Using the “Moments” platform of the Genus™ App, you and all the other members of your caring community can use a consistent set of photos to work with your aging loved one.  From the app, you can upload the photos you take to a digital photo frame for your loved one to enjoy.  My mother comments almost daily on how much she loves the photos we send to her via our phones to her photo frame.  It makes her feel part of her children’s and grandchildren’s lives to see the photos they send from their various adventures.   Of course she adores the photos we take when we’re with her as well, but she really benefits from seeing “surprise” photos pop up on her frame from her loved ones’ comings and goings.

 

10 Photo Tips for Families Facing Alzheimer’s

Compiled by the Alzheimer’s Association® in partnership with Shutterfly, here are 10 ways you can help lift a person with dementia to reminisce:

  1. Place photos in chronological order.Photo books can be great tools for showing someone’s life history or story. Start your photo book at the beginning of the person’s life and lead up to the present day. Organize the book around key moments and concentrate on happy occasions to assist with engagement. Also, keep the design simple, with one or two pictures per page, so the photos are easy to focus on.
  2. Show relationships. To help spark recognition of family members, dedicate a section to each person. Choose photos that include the person with the family member from different life stages and place them in chronological order.
  3. Select meaningful moments. Be sure to include photos that reflect the person’s meaningful life moments and depict his/her favorite hobbies or activities, such as weddings, graduations and vacations.
  4. Make it an activity.Work with the individual as appropriate to create the book, and share memories and conversation as you put it together.
  5. Engage in conversation.Ask open-ended questions about the people or events in the photo. How were you feeling in that picture? Tell me about your brother. What are some of your favorite childhood stories? Tell me more about this picture. The answers are less important than the conversation and engagement.
  6. Share your own memories.As part of the conversation, share your memories and feelings when looking at the pictures.

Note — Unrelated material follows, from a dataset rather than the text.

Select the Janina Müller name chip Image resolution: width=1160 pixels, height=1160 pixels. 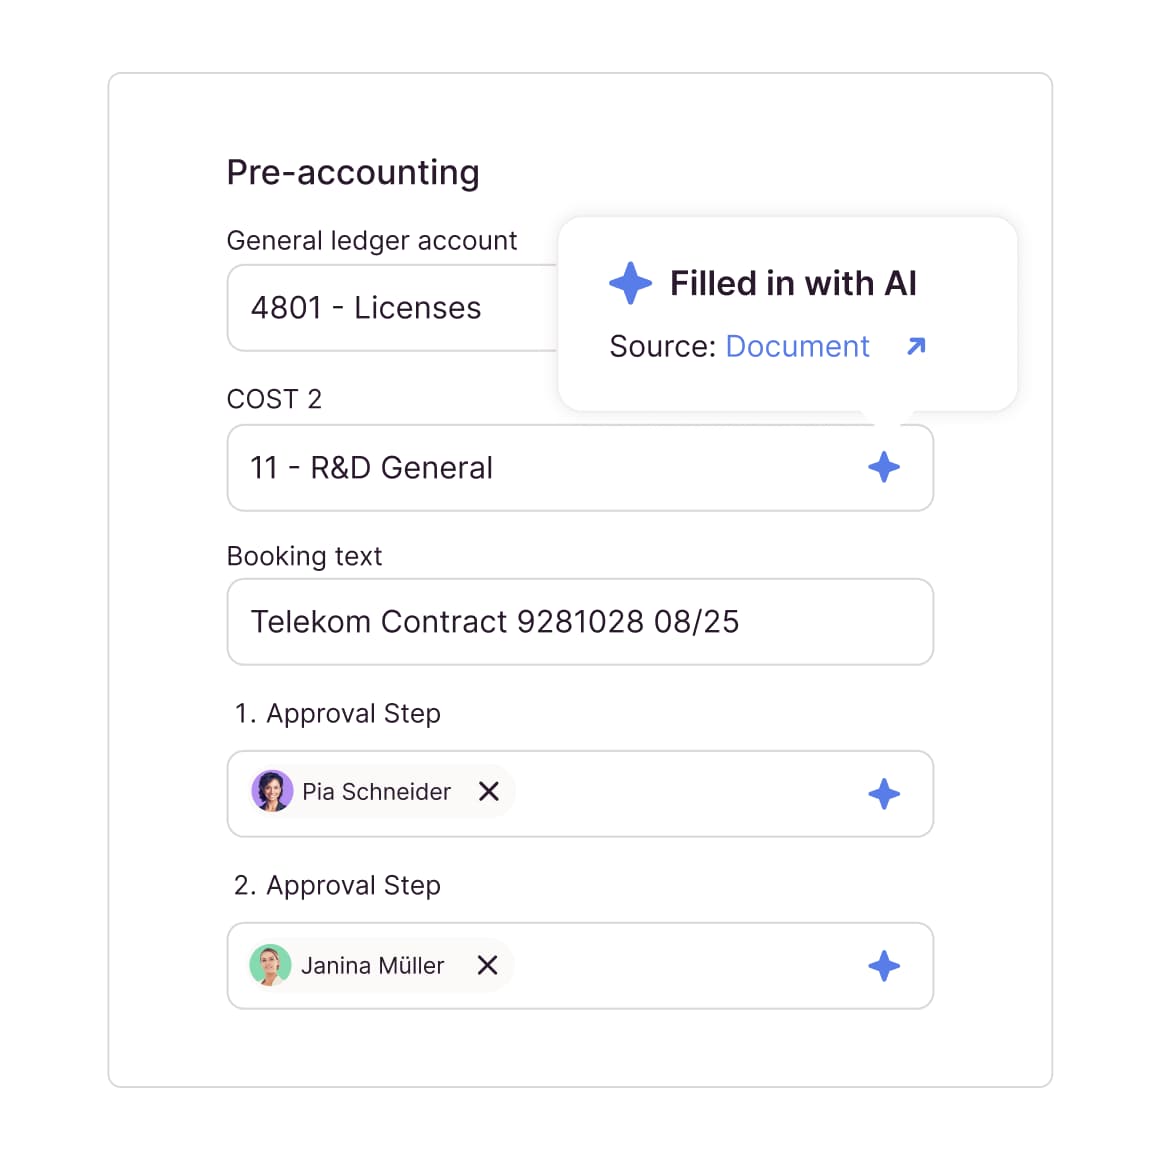coord(372,965)
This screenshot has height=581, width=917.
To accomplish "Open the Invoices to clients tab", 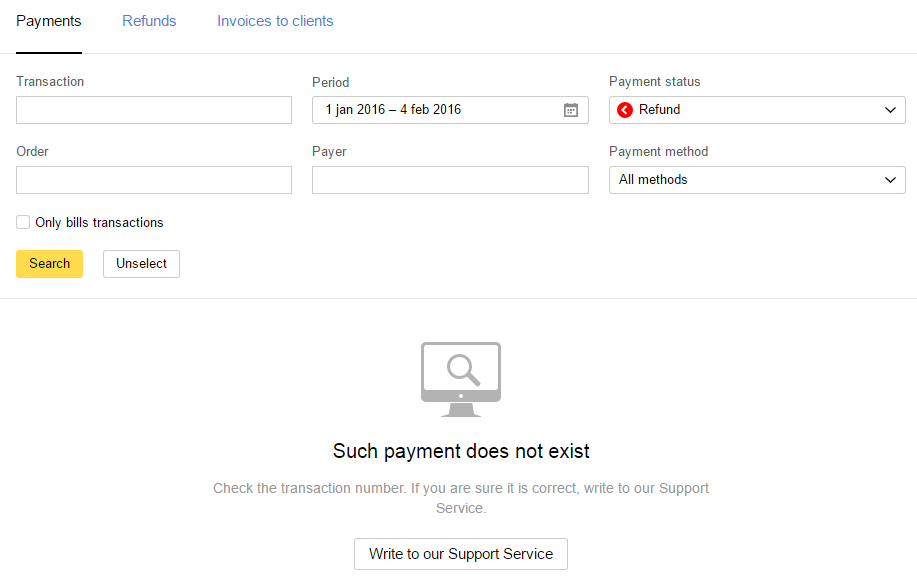I will click(275, 21).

Answer some of the same questions you’re asking the person with Alzheimer’s.
  7. Connect, don’t correct.This is more about making a connection and sharing memories. Focus on connecting with the person, not correcting them.
  8. Revisit frequently. Take the time to frequently revisit memories using the photos. Do what works best for the individual. It may be daily or weekly, depending on the person.
  9. Mix it up.Don’t discuss the same set of photos week after week. To help keep it fresh and interesting, discuss various parts of the book with different people and events on a regular basis.
  10. Move at a comfortable pace.Follow cues from the individual to gage their interest level and determine how they are reacting to the photos.

 

 

It’s important to monitor your loved one’s reactions to the activity.   If the reaction is joyful or reminiscent, you are on the right track.  There may be times that the photos may somehow agitate him/her, then obviously you will want to redirect.  Like anything we do when dealing with dementia, what works one day, may not necessarily work the next.  One of our many challenges that keeps us on our toes!